- [JOBS]
**A.** Please translate this sentence from the notes into Spanish: "Before Dr. Howe began with Laura Bridgman, such things would have been deemed impossible and not to be thought of."
**B.** Repeat word for word the passage of the notes from "Over and above" up to and including "be thought of.".

- [GIVEN TEXT]
● ● ● ●

At a meeting recently held in Berlin in behalf of a German antarctic exploration, Dr. von Drygalski, speaking of the scientific, practical, and national importance of the enterprise, said that from a geographical point of view the fundamental problem attached to the south polar region—the verification or disproof of a polar continent—is still unsolved. No less important questions likewise await solution with respect to the geological structure and character of the southern lands—so important in connection with a knowledge of volcanic action and the supposed former connection of South America and Australia—and with respect to the conditions of inland ice. Even the study of the floating ice broken away from the main mass may lead to important conclusions as to its mode of origin and the nature of the land from which it comes. Other problems to be investigated are the origin of the cold ocean currents that take their rise in the south, the conditions of the atmospheric pressure and temperature in that region, and the questions relating to terrestrial magnetism, which have a very important bearing on the practice of navigation. The present seems to be a particularly favorable period for the resumption of south polar research by reason of the unusual amount of drift ice which has within the last few years broken away from the main mass, and because, according to Supan, we are passing through a warmer temperature period.

Over and above the statistics and the bare record of facts the annual reports of the Perkins Institution and Massachusetts School for the Blind, afford a continuous and growing interest to friends of suffering mankind in their stories of the development of mental life and illumination. Pupils come there blind and deaf, and apparently without any avenues of intelligent communication with the outer world, and are there brought to full consciousness and keenness of intellect that would be remarked even in many persons possessed of all their senses perfect from birth. The record began with Laura Bridgman, was continued with Helen Keller, and has been occupied for five or six years past with the wonderful mental growth of Elizabeth Robin, Edith M. Thomas, and Tommy Stringer. Before Dr. Howe began with Laura Bridgman, such things would have been deemed impossible and not to be thought of.


NOTES.

● ● ● ●

- [EXTRACTED DATA]
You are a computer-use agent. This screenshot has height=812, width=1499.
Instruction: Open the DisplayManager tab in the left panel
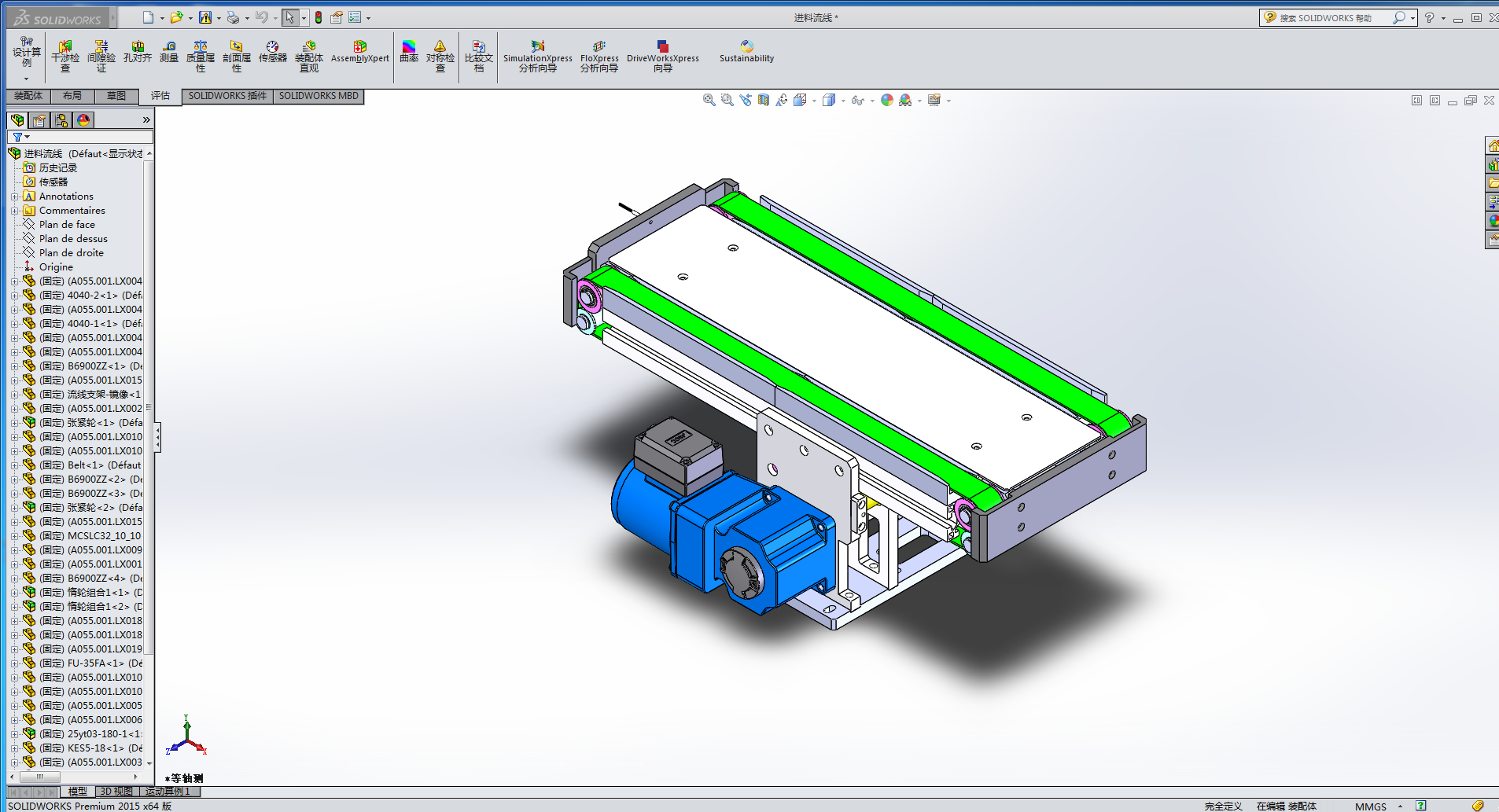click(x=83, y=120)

● ● ● ●

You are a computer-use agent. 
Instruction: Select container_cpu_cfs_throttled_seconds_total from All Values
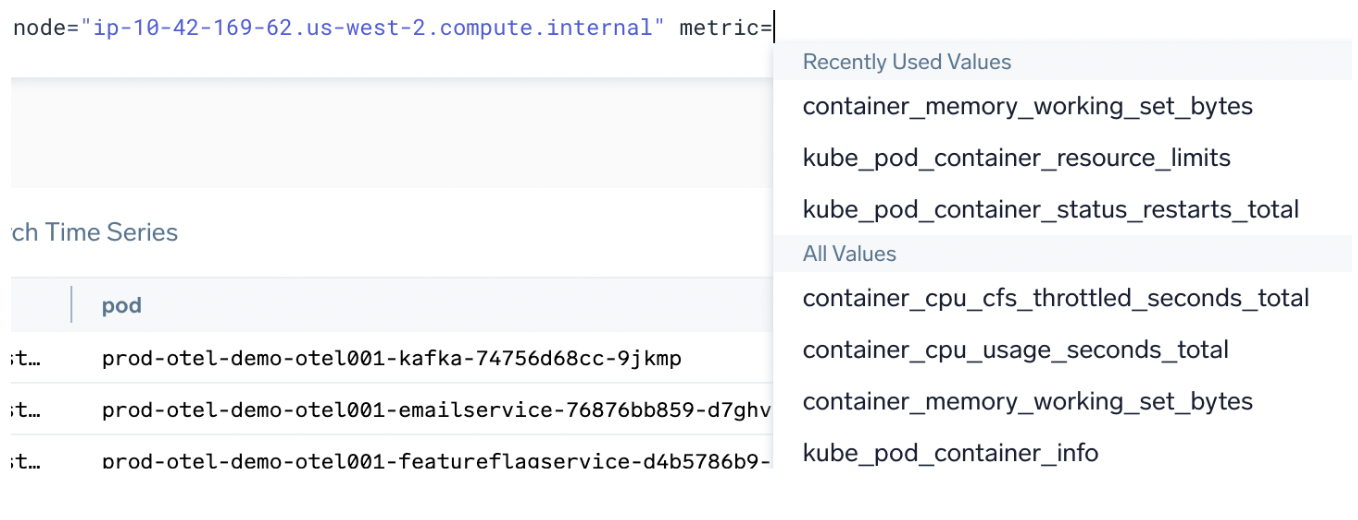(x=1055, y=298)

● ● ● ●

- [SOLVED TASKS]
**A.** Antes de que el Dr. Howe comenzara con Laura Bridgman, tales cosas se habrían juzgado imposibles e impensables.

**B.**
Over and above the statistics and the bare record of facts the annual reports of the Perkins Institution and Massachusetts School for the Blind, afford a continuous and growing interest to friends of suffering mankind in their stories of the development of mental life and illumination. Pupils come there blind and deaf, and apparently without any avenues of intelligent communication with the outer world, and are there brought to full consciousness and keenness of intellect that would be remarked even in many persons possessed of all their senses perfect from birth. The record began with Laura Bridgman, was continued with Helen Keller, and has been occupied for five or six years past with the wonderful mental growth of Elizabeth Robin, Edith M. Thomas, and Tommy Stringer. Before Dr. Howe began with Laura Bridgman, such things would have been deemed impossible and not to be thought of.